North Shore Lake Tahoe, CA — California Governor Jerry Brown and Nevada Governor Brian Sandoval signed emergency State Senate bills last week to help ease water shortages due to the record-breaking droughts in their respective states.
The approved bills state that the Truckee River Dam (Lake Tahoe’s only outlet) will release nearly 10 times the normal water volume out of Lake Tahoe until the states’ reservoir waters return back to normal levels. Two-thirds of that Lake Tahoe water will funnel towards the Central Valley and Southern California and the rest will flow to Reno and Pyramid Lake in Nevada.
California and Nevada have been hit the hardest of any states in this years drought. Nearly 40% of the state of Nevada is in extreme drought this summer and California has the nation’s worst drought with 76% of the state experiencing extreme drought. Governor Brown declared a state of emergency earlier this year. The shortage of potable water has been so severe that California is now investing in long-term solutions, such as desalination plants. A facility that is scheduled to be the largest in the Western hemisphere is now under construction in Southern California, and another desalination facility is under consideration in Orange County.
Governor Sandoval tried to reduce concerns about lowered water levels in Lake Tahoe.
“In autumn, winter, and spring, when it’s as cold as a witch’s tit in a brass brassière,” noted Governor Sandoval, “nobody will be out on the lake anyways.” The Governor also noted that Lake Tahoe’s water levels are a renewable resource supplied each spring from the melting snow pack of 63 streams.
Governor Brown backed Governor Sandoval with statistics from The University of California, Davis.
“No need to worry about where we are today, in the short-term. Just try to wrap your head around some numbers,” announced Governor Brown.” Lake Tahoe has 39 trillion gallons of water. Thirty. Nine. Trillion. Gallons. That is enough water to supply everyone man, woman, and child in the United States with 75 gallons of water per day for five years. And we only need to tap into Tahoe until the state reservoir levels are back to normal, which we estimate to be four to twelve years from now.”

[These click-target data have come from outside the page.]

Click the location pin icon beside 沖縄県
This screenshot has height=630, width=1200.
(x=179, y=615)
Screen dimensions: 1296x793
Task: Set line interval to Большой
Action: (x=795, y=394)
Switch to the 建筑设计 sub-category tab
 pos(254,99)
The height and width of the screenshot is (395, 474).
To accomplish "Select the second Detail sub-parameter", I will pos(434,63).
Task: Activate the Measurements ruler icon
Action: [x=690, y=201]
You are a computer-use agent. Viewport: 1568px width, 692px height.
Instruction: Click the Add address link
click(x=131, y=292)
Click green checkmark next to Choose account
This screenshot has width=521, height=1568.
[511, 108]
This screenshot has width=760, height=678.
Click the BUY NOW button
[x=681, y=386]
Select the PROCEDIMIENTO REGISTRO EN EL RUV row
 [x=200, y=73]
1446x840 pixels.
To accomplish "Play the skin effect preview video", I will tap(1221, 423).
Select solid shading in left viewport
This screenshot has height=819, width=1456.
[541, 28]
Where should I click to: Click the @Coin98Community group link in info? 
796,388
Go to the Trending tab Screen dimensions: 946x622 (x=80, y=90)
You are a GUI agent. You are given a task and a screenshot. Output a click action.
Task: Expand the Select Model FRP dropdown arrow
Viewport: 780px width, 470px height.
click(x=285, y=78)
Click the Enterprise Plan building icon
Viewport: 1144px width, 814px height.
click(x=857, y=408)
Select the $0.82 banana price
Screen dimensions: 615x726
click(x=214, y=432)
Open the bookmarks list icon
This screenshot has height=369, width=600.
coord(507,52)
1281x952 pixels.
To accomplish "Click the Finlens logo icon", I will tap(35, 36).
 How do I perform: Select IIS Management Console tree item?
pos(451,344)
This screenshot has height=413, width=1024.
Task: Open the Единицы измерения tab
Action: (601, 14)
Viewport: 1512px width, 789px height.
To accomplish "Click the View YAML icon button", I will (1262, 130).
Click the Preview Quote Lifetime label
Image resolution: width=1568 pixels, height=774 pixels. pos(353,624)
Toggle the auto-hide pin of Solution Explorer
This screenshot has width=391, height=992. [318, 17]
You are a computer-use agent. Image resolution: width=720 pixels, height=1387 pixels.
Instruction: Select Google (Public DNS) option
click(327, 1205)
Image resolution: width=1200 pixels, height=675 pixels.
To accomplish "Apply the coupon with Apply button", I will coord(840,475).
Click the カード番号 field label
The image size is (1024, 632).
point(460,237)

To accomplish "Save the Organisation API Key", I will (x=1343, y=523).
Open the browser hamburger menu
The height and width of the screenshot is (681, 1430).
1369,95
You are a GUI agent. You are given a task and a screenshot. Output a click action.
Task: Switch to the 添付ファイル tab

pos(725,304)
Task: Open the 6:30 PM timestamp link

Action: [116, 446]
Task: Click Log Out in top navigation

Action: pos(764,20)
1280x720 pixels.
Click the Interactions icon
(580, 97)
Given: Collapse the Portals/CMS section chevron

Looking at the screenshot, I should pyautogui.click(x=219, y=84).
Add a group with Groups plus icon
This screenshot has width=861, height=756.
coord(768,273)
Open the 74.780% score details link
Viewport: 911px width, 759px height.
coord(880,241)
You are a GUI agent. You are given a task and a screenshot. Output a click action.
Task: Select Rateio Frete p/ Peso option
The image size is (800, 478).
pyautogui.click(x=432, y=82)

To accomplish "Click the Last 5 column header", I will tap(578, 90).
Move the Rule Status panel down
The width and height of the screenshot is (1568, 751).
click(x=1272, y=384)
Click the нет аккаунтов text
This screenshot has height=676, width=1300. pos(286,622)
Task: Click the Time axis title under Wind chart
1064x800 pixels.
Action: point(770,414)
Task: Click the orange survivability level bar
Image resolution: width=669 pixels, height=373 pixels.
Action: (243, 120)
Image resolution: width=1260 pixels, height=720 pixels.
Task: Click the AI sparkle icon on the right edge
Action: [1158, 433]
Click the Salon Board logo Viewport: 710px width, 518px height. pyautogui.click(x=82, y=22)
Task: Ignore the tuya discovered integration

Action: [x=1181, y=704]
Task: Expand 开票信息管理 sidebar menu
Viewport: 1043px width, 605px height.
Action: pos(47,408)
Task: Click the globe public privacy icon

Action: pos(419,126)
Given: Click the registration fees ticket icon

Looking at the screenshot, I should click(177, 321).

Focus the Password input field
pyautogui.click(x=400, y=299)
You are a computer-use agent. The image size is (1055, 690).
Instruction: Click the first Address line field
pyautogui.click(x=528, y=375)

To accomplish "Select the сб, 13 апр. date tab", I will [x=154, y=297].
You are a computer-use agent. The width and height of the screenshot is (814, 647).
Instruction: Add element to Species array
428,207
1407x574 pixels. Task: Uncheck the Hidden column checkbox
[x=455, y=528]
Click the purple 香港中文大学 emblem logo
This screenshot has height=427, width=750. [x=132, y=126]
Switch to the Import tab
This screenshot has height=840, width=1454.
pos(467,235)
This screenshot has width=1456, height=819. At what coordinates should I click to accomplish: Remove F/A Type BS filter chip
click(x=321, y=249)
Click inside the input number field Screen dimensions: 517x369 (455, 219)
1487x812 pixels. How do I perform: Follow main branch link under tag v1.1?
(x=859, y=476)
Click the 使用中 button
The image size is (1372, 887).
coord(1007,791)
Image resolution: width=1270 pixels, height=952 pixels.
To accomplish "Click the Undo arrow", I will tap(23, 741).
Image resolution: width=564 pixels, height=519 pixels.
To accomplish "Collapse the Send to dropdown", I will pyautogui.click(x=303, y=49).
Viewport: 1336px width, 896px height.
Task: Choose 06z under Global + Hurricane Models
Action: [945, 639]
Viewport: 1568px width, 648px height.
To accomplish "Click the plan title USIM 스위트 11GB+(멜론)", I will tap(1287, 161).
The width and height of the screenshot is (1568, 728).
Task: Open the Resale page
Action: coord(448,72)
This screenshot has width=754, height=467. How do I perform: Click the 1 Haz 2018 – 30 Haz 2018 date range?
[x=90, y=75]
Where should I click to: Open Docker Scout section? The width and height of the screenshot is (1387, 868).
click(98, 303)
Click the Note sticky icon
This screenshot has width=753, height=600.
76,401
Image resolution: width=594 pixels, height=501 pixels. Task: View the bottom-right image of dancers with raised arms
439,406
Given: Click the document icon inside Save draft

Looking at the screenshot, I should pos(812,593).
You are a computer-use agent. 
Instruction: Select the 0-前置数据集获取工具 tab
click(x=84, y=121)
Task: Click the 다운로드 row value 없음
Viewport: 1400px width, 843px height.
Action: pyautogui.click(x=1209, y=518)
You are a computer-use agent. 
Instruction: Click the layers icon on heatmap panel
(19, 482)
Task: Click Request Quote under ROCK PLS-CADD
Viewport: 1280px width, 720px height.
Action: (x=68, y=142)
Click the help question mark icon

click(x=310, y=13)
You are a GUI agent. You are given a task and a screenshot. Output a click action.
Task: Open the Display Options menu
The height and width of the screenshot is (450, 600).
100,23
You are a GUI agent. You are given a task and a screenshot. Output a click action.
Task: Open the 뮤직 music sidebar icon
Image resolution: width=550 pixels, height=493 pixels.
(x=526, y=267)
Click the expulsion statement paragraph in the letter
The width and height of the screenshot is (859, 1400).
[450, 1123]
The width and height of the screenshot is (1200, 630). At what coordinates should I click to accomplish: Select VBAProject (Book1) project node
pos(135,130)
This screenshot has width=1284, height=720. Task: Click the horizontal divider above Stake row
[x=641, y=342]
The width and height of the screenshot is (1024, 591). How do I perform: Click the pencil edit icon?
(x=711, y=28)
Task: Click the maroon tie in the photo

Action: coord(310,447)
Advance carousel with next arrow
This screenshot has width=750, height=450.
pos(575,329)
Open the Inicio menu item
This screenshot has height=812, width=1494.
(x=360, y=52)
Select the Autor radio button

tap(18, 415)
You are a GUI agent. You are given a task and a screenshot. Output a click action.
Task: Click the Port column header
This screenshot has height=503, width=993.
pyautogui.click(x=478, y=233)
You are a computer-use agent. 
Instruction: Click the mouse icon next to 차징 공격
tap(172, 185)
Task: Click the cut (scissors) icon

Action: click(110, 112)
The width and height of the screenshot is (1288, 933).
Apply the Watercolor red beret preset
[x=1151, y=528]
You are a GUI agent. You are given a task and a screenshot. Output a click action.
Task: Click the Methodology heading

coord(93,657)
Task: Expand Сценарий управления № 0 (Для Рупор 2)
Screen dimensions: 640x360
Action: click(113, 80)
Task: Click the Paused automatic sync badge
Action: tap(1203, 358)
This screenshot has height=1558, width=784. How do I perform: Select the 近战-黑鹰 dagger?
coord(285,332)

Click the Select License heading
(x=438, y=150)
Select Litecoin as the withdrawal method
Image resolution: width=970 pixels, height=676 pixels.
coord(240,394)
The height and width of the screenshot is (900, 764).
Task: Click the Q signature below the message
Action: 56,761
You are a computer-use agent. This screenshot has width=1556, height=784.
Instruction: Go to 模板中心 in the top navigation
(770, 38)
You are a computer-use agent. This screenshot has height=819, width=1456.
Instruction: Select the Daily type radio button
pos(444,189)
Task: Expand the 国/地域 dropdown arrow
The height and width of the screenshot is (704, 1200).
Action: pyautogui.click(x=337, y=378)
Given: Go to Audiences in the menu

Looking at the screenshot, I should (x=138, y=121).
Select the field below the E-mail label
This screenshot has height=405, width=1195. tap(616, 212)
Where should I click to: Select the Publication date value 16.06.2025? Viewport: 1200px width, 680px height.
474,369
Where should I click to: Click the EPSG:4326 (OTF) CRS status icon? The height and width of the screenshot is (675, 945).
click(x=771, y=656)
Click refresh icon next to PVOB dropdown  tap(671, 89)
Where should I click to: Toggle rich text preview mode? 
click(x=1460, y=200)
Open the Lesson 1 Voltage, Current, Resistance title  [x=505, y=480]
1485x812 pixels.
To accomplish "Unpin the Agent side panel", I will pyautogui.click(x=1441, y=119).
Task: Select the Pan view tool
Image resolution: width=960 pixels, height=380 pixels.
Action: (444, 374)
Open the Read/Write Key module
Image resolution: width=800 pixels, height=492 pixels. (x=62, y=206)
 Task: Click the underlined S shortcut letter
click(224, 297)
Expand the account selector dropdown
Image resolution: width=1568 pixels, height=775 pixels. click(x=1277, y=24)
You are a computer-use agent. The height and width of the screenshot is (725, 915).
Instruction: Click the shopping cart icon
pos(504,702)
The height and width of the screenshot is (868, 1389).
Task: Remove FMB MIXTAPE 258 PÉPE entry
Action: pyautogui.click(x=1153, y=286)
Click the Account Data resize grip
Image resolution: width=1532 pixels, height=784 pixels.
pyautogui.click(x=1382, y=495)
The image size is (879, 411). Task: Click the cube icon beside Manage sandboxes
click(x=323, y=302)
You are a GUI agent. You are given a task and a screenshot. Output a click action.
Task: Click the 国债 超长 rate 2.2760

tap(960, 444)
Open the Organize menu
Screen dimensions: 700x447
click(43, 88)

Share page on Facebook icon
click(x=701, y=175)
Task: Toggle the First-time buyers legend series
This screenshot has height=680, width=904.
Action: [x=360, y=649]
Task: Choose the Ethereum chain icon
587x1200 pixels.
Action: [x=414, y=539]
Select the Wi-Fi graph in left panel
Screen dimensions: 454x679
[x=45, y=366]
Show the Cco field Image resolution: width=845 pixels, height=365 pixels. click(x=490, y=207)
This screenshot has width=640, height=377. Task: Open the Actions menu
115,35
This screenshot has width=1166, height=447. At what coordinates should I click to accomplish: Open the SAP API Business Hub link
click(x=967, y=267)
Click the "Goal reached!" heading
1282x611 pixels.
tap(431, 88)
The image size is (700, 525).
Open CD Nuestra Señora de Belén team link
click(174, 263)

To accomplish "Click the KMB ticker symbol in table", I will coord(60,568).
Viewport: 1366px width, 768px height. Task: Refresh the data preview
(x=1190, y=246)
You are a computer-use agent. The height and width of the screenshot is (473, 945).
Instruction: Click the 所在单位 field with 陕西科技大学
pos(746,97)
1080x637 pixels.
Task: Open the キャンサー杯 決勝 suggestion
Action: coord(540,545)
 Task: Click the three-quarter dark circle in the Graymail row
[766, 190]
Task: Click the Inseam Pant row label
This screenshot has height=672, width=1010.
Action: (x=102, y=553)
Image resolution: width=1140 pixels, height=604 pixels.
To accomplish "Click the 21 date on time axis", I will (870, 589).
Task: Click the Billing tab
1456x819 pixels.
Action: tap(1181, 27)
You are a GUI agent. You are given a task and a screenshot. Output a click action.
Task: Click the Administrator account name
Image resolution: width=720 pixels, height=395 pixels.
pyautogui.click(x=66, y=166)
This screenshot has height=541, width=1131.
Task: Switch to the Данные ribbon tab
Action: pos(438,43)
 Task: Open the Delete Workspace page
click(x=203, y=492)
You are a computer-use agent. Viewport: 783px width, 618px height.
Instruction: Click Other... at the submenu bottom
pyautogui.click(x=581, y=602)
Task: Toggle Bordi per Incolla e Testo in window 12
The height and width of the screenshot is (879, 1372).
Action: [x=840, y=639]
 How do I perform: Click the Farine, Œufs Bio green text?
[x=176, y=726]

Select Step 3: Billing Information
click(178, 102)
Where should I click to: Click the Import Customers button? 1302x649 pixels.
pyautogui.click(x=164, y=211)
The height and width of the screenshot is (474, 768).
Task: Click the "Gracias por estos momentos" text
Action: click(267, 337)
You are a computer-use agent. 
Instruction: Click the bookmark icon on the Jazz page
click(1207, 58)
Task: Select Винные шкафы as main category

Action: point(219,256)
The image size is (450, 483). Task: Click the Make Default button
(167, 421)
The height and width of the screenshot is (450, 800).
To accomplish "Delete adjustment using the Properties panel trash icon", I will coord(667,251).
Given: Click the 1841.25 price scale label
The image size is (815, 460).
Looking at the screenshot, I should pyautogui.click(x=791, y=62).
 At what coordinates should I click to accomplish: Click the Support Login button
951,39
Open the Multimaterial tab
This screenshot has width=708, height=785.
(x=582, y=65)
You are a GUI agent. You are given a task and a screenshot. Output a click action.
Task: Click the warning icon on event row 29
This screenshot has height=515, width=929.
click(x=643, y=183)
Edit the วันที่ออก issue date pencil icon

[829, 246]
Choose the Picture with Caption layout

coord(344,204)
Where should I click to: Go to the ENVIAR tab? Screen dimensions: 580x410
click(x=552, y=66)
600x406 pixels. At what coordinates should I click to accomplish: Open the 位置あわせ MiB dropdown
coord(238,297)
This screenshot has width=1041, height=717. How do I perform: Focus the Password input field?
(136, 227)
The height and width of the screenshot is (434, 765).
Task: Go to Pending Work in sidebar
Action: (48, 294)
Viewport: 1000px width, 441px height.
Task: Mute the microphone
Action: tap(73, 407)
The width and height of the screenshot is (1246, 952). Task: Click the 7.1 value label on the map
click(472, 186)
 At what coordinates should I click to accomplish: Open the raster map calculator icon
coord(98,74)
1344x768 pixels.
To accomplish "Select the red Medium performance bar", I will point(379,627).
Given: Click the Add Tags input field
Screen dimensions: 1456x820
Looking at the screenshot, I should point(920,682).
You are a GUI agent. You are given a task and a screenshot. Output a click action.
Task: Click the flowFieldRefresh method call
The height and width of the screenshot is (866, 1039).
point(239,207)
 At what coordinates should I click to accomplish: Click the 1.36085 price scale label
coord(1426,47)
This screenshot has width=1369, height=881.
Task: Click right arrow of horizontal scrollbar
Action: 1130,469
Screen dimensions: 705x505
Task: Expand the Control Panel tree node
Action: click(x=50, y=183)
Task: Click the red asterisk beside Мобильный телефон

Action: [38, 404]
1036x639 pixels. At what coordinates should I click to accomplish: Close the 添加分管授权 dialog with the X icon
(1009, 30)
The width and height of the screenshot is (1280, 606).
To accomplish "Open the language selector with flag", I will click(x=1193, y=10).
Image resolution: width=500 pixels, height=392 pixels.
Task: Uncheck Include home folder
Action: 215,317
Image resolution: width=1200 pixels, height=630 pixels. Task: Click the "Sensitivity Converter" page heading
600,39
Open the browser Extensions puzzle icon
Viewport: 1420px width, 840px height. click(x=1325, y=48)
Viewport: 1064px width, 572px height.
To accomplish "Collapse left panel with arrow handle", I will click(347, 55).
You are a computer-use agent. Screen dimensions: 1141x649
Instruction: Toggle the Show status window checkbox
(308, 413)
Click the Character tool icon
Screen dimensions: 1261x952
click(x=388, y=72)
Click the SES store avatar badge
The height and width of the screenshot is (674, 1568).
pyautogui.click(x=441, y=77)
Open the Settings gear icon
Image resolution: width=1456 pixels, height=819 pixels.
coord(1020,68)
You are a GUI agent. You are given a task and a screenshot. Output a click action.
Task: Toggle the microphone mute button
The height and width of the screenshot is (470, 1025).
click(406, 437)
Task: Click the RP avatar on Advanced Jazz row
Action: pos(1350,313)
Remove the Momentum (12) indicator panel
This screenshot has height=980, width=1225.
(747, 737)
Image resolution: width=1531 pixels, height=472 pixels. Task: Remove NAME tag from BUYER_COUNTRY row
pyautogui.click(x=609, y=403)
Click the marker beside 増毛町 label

Initial reaction to the news by Tahoe locals ran the gamut of emotions. The Scooper asked chairlift operator and bartender Jason Munkel, of Tahoma, California for his opinion outside a Pythagorean Bogina concert in Crystal Bay, Nevada.
“Initially, I was super bummed that we were wasting all this water to keep the lawns green down in Bakersfield or wherever,” said a somewhat befuddled Mr. Munkel, “but I think we might see some of the best whitewater rapids ever on the Truckee River. I’m going kayaking with a couple of my buddies after Labor Day weekend, from Tahoe City all the way down to Pyramid Lake, and we will record it with the new GoPro® HERO3+ cameras. Look for us on YouTube, it’s gonna be sick.”